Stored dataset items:

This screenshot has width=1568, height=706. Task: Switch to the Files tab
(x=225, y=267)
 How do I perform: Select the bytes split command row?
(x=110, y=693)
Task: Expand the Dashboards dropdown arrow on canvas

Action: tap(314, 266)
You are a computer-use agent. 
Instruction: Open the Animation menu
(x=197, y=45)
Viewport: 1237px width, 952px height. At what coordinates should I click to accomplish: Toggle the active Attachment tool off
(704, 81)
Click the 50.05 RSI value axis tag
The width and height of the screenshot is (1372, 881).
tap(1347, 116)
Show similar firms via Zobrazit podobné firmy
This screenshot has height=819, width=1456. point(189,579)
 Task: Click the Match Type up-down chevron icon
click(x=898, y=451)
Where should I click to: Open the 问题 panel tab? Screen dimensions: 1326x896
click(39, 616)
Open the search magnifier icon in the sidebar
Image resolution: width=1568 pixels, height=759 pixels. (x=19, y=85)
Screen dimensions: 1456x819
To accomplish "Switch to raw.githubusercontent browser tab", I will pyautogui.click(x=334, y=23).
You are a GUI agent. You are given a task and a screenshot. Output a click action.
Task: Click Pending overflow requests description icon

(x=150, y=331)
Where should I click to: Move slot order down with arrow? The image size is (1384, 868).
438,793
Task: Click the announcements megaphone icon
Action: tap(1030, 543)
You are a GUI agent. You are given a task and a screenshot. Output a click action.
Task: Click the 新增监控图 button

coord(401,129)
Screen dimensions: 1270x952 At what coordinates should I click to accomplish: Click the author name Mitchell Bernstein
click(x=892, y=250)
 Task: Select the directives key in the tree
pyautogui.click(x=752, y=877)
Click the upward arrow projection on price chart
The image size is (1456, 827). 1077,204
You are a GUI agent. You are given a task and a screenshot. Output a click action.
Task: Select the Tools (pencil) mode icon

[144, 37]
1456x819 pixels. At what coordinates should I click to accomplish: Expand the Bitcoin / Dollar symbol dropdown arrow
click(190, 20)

● **EXERCISE BRIEF**
Starting from the line holding "Task: Select the Tools (pencil) mode icon", restate the remaining lines of the data word for word, including the last.

● **WORKED SOLUTION**
Task: Select the Tools (pencil) mode icon

[144, 37]
1456x819 pixels. At what coordinates should I click to accomplish: Expand the Bitcoin / Dollar symbol dropdown arrow
click(190, 20)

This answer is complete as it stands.